From: Aurelien Jarno <aurelien@aurel32.net>
To: qemu-devel@nongnu.org
Cc: Aurelien Jarno <aurelien@aurel32.net>
Subject: [Qemu-devel] [PATCH 08/14] target-mips: implement unaligned loads using TCG
Date: Tue, 9 Oct 2012 22:27:32 +0200 [thread overview]
Message-ID: <1349814458-21739-9-git-send-email-aurelien@aurel32.net> (raw)

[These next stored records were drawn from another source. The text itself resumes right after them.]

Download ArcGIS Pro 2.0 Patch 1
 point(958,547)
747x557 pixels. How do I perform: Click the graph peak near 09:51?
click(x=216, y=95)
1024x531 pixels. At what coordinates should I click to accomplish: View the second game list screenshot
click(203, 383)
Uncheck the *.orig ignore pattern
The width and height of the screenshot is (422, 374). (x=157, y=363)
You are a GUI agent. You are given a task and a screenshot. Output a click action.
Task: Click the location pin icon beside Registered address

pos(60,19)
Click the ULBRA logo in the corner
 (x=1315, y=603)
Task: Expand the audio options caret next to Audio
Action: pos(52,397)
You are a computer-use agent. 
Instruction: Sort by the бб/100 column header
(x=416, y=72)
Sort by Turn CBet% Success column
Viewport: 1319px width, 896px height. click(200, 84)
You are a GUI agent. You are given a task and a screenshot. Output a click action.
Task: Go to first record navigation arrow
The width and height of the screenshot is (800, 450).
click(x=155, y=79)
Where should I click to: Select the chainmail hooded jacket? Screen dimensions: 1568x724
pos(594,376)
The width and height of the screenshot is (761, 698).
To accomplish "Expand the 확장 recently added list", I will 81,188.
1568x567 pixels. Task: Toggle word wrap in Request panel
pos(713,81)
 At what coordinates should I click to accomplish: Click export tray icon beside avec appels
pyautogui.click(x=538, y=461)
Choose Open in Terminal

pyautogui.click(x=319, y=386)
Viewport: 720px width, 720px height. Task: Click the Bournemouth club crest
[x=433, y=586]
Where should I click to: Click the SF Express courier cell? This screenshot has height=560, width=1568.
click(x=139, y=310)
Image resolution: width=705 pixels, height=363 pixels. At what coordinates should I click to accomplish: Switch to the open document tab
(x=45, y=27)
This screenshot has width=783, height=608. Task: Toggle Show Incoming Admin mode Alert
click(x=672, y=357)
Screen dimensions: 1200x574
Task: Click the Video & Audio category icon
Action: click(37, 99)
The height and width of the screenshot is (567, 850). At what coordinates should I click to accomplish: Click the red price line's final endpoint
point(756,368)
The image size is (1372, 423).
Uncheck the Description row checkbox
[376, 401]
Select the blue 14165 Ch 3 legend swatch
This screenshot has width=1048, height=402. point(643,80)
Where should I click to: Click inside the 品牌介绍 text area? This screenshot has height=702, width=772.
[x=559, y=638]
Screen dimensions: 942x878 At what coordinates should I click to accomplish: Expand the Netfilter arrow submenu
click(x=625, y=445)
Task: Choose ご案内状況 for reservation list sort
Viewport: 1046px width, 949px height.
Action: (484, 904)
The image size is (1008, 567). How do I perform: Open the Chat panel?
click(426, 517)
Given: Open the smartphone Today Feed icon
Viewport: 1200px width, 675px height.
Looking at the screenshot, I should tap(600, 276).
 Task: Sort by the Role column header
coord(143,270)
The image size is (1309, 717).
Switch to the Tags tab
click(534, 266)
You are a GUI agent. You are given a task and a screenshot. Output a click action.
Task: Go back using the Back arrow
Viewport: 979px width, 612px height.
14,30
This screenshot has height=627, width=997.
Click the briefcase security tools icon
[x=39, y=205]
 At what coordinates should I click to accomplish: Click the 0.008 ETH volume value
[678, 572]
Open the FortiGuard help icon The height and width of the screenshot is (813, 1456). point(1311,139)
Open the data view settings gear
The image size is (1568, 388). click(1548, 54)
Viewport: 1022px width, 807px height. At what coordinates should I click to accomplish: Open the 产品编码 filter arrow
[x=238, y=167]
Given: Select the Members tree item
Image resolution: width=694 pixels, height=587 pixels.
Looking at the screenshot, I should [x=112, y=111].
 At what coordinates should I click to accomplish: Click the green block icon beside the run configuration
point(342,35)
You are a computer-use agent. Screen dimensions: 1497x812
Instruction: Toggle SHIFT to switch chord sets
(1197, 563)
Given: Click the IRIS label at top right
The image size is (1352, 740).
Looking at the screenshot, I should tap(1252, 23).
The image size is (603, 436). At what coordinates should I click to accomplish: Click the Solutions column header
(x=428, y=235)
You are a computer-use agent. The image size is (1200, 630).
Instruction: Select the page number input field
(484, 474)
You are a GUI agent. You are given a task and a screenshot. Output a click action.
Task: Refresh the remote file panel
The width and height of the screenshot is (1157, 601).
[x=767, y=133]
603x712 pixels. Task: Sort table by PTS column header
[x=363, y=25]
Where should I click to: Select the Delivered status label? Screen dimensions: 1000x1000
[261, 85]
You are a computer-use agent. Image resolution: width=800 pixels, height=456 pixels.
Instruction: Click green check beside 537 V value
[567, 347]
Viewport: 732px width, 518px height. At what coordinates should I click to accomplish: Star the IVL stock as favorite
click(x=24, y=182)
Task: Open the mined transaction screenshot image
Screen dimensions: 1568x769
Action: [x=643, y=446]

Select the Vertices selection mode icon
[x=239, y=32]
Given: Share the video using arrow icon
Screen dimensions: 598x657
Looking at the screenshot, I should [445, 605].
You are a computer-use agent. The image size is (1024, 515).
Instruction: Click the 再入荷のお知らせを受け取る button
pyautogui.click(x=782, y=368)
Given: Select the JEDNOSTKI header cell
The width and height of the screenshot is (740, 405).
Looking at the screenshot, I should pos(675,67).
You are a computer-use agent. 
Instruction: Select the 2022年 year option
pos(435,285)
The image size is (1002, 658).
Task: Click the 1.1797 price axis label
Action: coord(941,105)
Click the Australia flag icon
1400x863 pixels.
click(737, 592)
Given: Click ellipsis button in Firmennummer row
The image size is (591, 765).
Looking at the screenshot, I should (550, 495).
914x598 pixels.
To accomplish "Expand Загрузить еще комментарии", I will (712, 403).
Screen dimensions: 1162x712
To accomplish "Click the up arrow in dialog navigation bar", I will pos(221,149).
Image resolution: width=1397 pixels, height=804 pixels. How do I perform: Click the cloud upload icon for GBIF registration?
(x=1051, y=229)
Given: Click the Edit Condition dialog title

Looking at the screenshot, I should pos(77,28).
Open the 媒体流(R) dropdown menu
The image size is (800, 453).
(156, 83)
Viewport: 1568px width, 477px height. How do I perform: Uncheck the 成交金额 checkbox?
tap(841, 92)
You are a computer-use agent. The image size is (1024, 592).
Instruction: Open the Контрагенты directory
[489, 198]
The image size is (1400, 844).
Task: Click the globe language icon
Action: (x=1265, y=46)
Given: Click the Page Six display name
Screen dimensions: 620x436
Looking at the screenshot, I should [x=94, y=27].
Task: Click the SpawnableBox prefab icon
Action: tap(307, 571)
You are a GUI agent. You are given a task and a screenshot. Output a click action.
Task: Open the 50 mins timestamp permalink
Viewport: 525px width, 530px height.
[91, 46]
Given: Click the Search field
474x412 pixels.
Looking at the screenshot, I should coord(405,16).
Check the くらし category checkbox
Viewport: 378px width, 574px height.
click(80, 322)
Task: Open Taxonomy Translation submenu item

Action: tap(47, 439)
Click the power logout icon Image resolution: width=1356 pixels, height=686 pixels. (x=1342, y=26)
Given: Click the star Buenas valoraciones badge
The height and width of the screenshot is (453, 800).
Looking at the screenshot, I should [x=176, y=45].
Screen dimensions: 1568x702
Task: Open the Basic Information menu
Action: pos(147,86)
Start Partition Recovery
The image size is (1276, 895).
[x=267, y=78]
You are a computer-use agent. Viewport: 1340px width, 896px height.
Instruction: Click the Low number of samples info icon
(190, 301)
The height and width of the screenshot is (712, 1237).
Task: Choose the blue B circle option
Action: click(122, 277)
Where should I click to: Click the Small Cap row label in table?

In-Reply-To: <1349814458-21739-1-git-send-email-aurelien@aurel32.net>
Load/store from helpers should be avoided as they are quite
inefficient. Rewrite unaligned loads instructions using TCG and
aligned loads. The number of actual loads operations to implement
an unaligned load instruction is reduced from up to 8 to 1.
Note: As we can't rely on shift by 32 or 64 undefined behaviour,
the code loads already shift by one constants.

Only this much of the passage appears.